Data for this exercise -
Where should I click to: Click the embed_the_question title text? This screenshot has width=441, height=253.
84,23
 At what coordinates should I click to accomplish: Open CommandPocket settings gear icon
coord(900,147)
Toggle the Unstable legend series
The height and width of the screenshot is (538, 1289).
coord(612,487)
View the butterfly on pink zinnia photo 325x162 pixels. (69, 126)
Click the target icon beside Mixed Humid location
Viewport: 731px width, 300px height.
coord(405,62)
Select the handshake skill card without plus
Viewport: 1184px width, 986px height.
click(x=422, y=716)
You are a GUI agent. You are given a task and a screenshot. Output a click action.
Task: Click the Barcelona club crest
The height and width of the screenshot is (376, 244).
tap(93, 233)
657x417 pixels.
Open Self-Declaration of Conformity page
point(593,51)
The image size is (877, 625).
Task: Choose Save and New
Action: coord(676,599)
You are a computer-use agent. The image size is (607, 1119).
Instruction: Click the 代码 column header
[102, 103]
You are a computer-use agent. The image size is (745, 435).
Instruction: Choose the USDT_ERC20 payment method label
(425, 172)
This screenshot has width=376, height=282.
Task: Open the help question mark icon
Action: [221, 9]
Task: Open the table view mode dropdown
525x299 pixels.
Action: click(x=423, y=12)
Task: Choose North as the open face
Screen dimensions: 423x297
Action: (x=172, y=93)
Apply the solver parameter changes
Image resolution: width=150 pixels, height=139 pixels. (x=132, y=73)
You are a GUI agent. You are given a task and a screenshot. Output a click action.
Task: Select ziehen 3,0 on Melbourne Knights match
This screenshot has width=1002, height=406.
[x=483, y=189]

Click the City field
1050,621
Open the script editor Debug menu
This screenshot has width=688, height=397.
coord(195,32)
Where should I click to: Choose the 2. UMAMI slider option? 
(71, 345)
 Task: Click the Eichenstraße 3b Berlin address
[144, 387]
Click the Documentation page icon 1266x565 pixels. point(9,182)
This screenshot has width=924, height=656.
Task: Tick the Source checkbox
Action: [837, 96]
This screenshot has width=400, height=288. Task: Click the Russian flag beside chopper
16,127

Exercise directions - Which lines in the records above contain the word "computer"? Return each of them.

Written reply -
You are a computer-use agent. The image size is (607, 1119).
You are a computer-use agent. The image size is (745, 435).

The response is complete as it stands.